## Task brief
Reproduce, word for word, the part of the collector interview between "I studied history" and "you collect in?", inclusive.

## Quoted text
+--

I currently live in La Jolla, California, but I originally herald from the south of England. I moved to the United States in 2014 to pursue my doctoral studies.

What do you study at University?

I studied history as an undergraduate at Trinity College, Oxford, before moving to Beijing to study Chinese at Peking University. I am now in my 5th year of a History PhD at the University of California, San Diego. I am mentored by Professors Paul Pickowicz and Karl Gerth.

Please introduce us to your book collection.  What areas do you collect in?

I have collected Chinese propaganda for years, but my real interest is in books/periodicals published in the 1970s during the Criticize Lin, Criticize Confucius campaign. In this campaign, the Chinese Communist Party orchestrated mass criticism of Confucius and Confucianism, as well calling on people to denounce Mao’s former heir-apparent (Lin Biao) as a present-day lackey of Confucius. This campaign was the last hurrah of the Great Proletarian Cultural Revolution and publishers/printers produced some amazing print culture to substantiate the state’s narratives and show people why Confucianism and Lin Biao were enemies of the people. I study the print culture of this campaign for my PhD, and over the last six years I have amassed a collection of books and ephemera.

How many books are in your collection?

I just tried to count the collection and it falls somewhere between 600 and 700 items. My items range from books with a print-run in the hundreds of millions all the way down to pamphlets printed by the propaganda divisions of counties and villages. My collection also includes comic books, drawings, small posters, and periodicals. While most of the items are in Mandarin Chinese, I also own some books printed in English, Braille, and the languages of China’s ethnic minorities.

What was the first book you bought for your collection?

I can’t remember which book I bought first because that was a long time ago! When building the collection I acquired a lot of pamphlets first, before moving on to more specialized books such as the comic books or the Braille items.

How about the most recent book?

+--

## Data entries
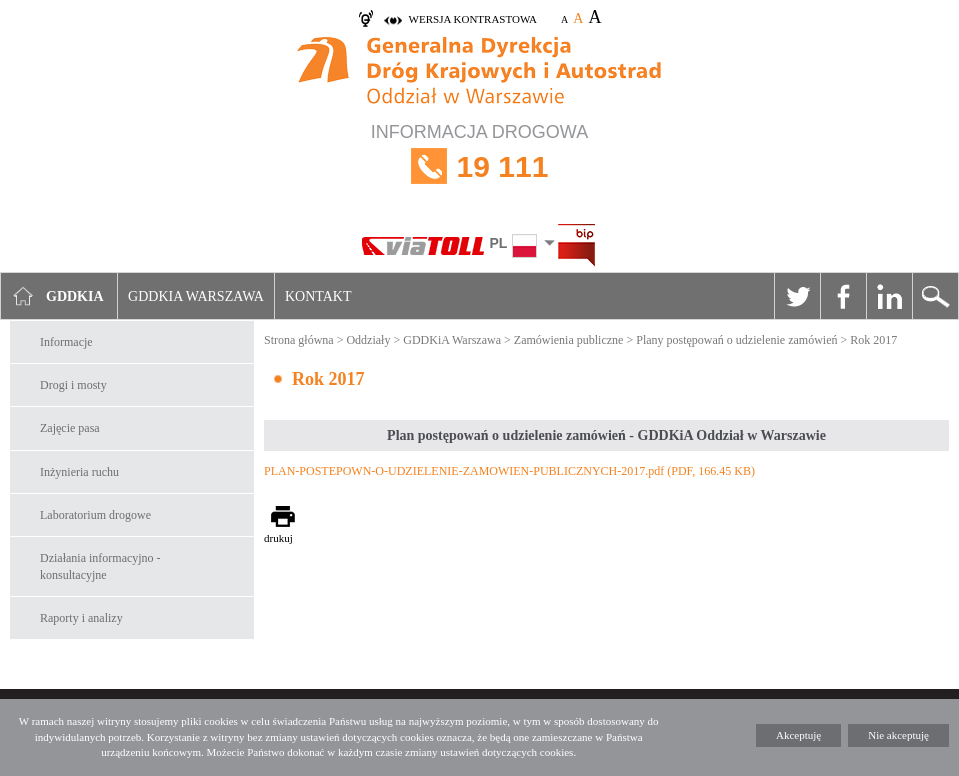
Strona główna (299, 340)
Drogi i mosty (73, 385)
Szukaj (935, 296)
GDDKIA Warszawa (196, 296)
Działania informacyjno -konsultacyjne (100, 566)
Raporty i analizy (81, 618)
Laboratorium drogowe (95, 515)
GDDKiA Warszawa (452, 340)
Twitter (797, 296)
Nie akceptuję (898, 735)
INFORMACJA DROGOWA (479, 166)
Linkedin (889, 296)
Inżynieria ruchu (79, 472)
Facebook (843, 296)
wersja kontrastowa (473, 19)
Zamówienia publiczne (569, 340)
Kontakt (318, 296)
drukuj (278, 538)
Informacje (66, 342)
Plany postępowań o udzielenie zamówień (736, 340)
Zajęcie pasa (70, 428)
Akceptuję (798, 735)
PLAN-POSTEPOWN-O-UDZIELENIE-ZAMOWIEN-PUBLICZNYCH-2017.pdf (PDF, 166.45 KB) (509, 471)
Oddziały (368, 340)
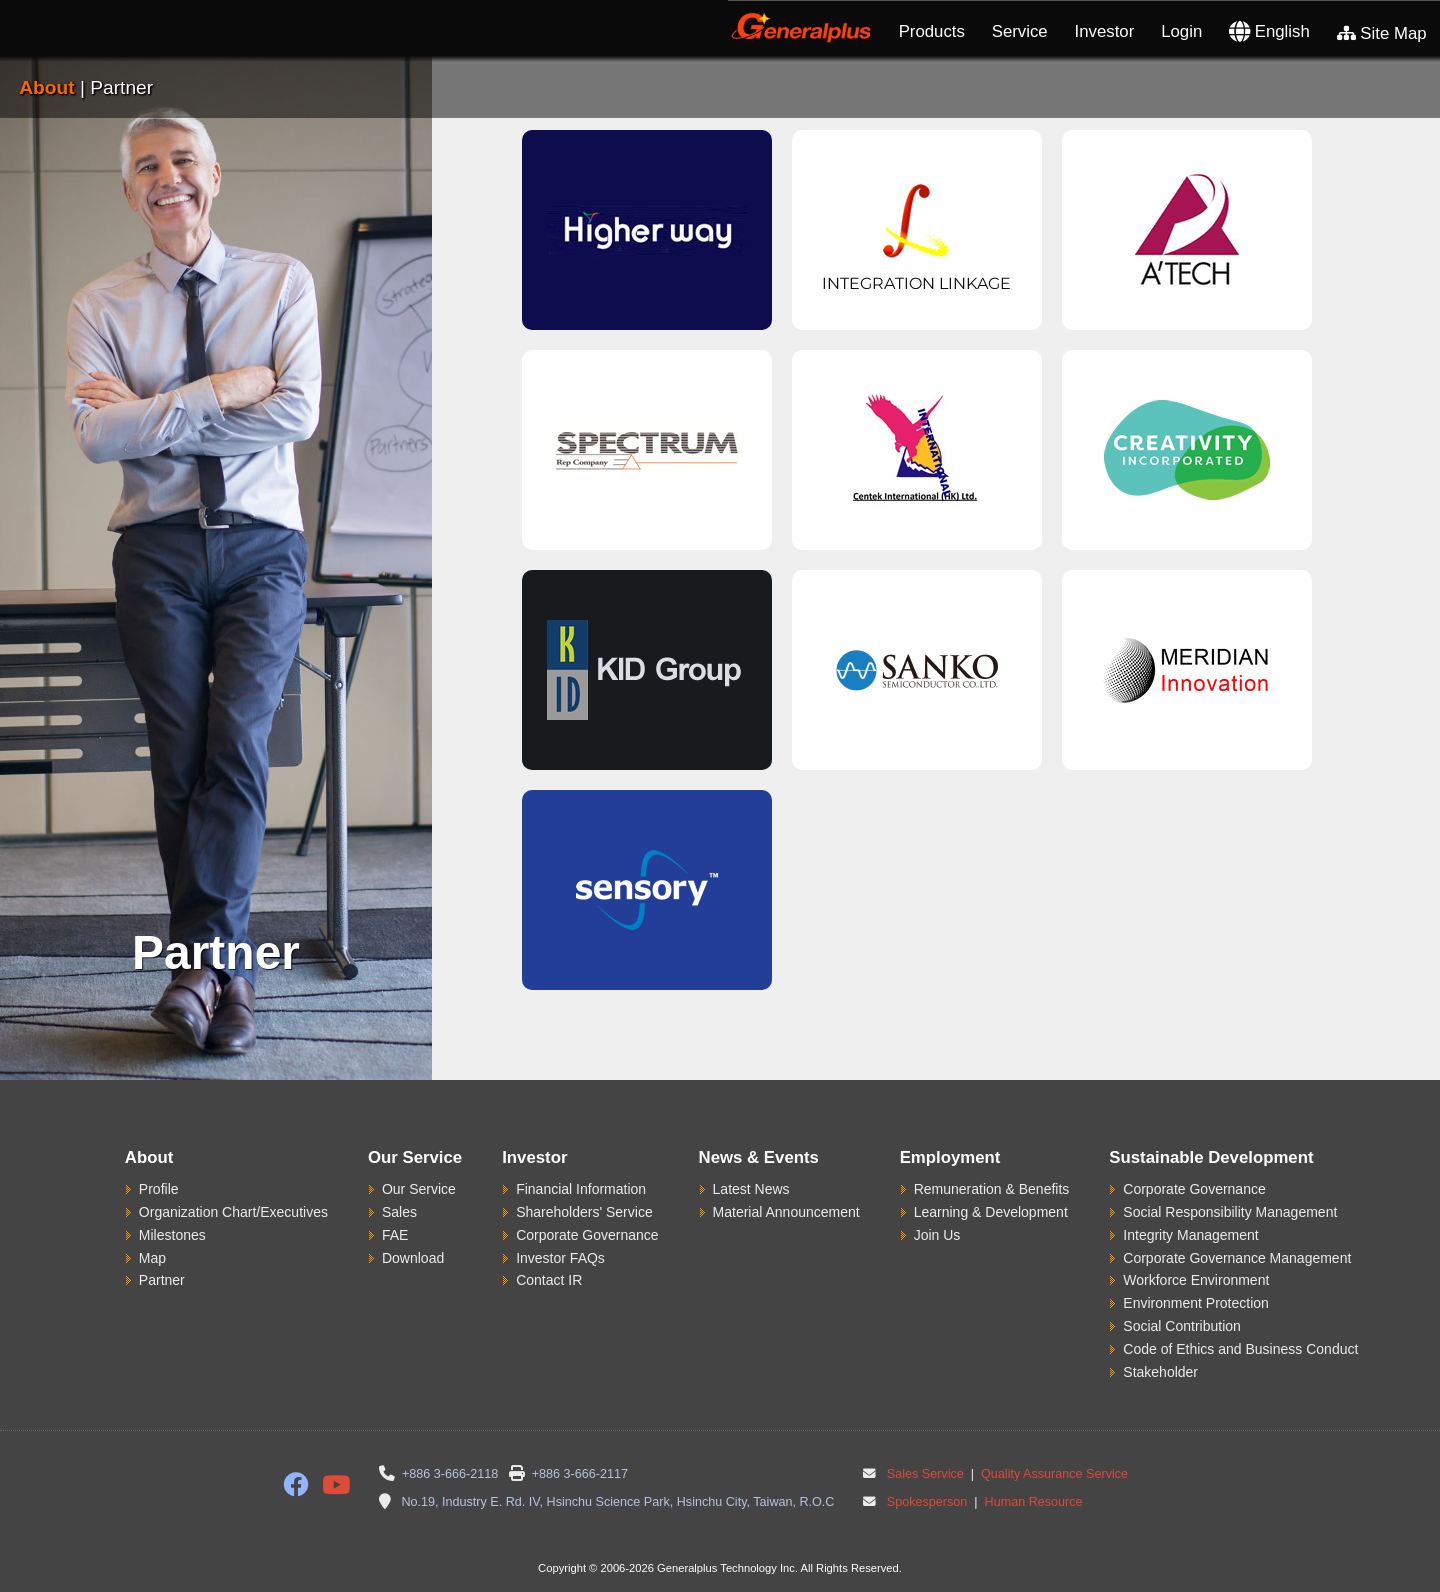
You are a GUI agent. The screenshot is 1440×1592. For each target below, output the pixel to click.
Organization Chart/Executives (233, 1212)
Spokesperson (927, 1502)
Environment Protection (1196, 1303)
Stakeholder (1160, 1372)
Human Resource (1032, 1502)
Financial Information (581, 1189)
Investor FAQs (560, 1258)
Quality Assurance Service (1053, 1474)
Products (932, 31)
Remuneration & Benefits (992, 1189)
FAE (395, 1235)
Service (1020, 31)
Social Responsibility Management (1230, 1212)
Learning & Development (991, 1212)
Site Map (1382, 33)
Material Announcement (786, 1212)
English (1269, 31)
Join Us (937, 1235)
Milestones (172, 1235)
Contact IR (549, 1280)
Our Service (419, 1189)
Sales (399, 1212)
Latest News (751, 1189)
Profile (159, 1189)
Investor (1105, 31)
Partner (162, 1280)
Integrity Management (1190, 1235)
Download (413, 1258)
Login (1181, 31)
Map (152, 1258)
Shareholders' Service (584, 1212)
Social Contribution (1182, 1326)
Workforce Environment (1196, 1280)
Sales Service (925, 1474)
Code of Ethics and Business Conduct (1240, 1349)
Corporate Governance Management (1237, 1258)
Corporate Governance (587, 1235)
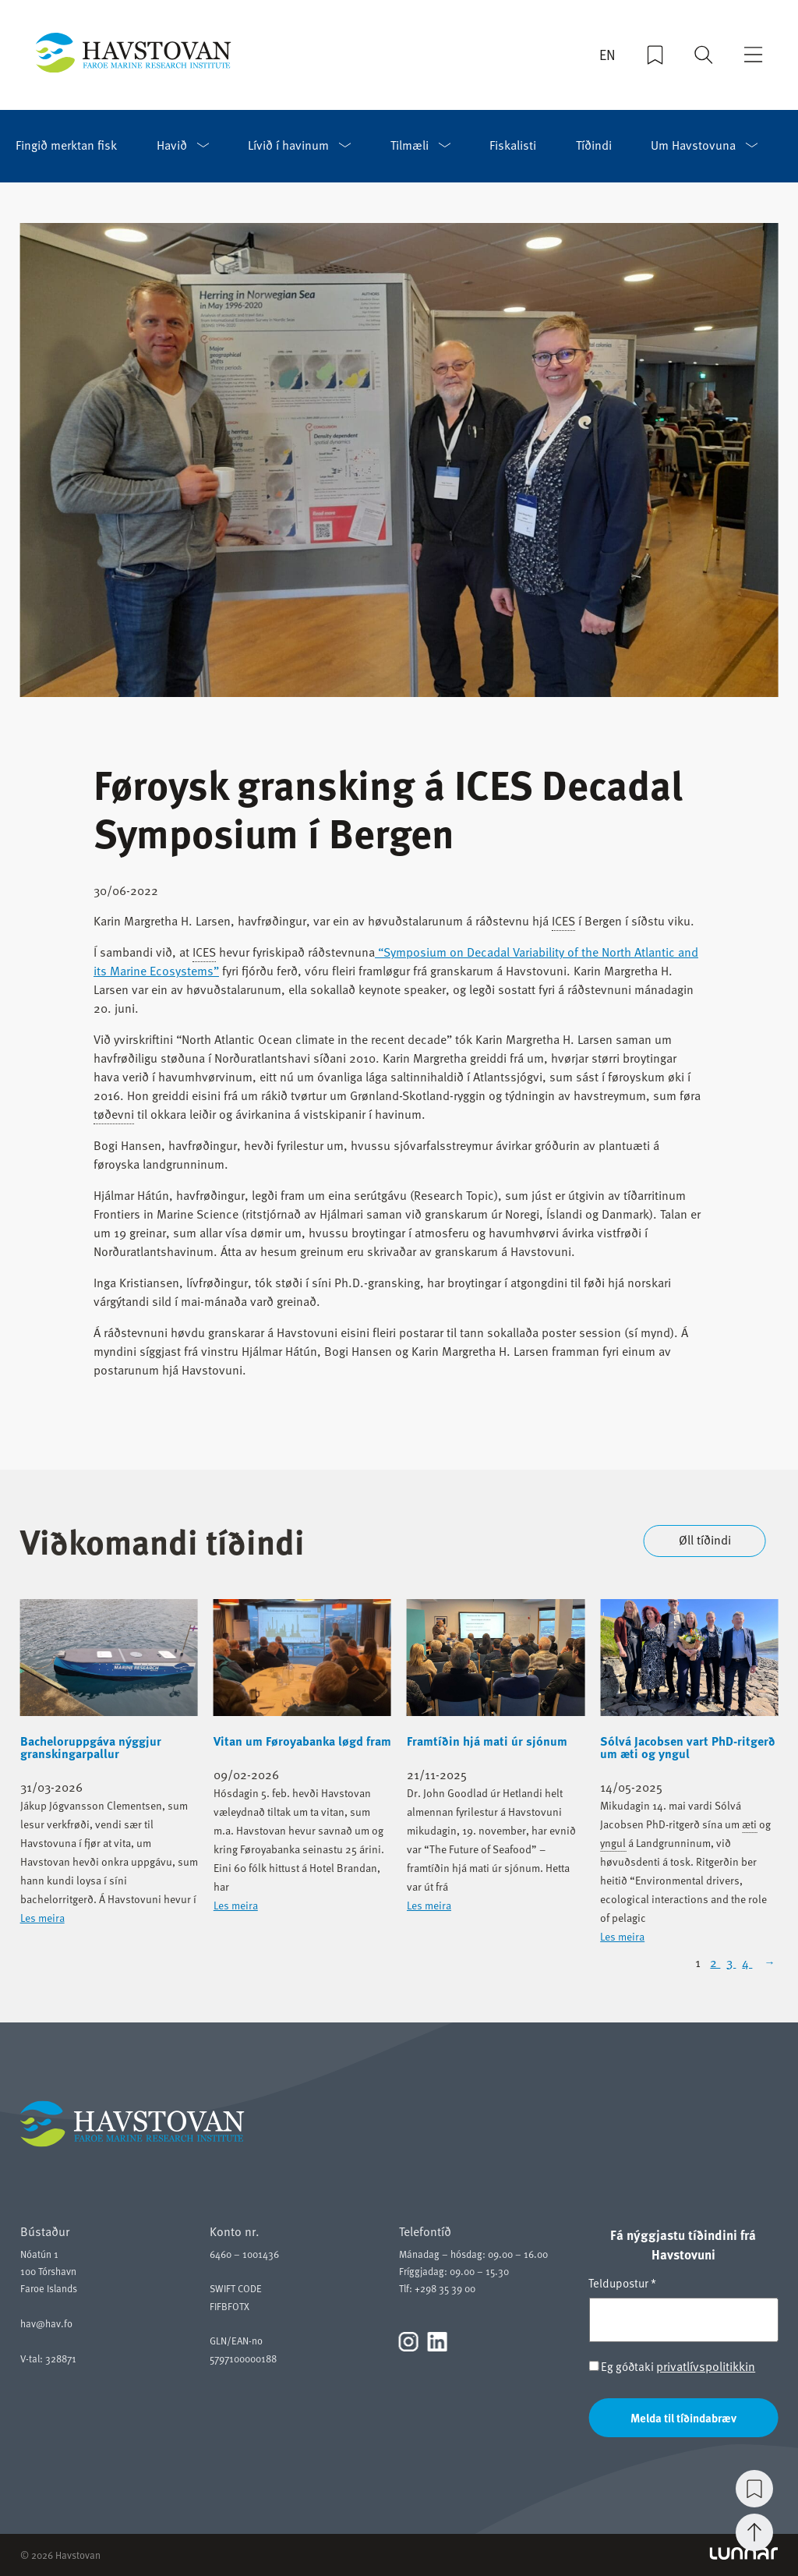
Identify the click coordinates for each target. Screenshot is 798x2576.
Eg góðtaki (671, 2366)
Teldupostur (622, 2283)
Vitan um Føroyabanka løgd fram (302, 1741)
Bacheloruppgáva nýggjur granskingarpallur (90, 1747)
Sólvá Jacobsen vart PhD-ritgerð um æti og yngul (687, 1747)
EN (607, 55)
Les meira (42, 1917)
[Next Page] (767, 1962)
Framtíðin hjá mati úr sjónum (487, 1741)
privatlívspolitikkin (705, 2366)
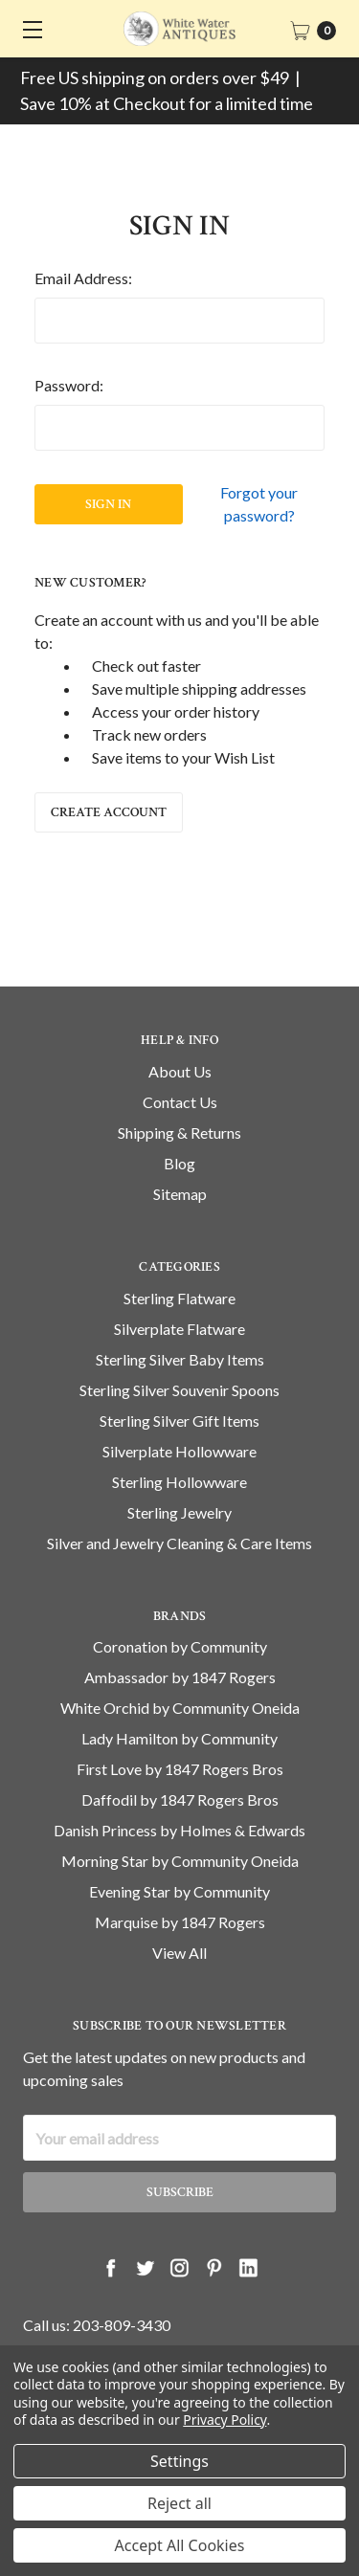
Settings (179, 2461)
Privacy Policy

+--

## Final answer
I studied history as an undergraduate at Trinity College, Oxford, before moving to Beijing to study Chinese at Peking University. I am now in my 5th year of a History PhD at the University of California, San Diego. I am mentored by Professors Paul Pickowicz and Karl Gerth.

Please introduce us to your book collection.  What areas do you collect in?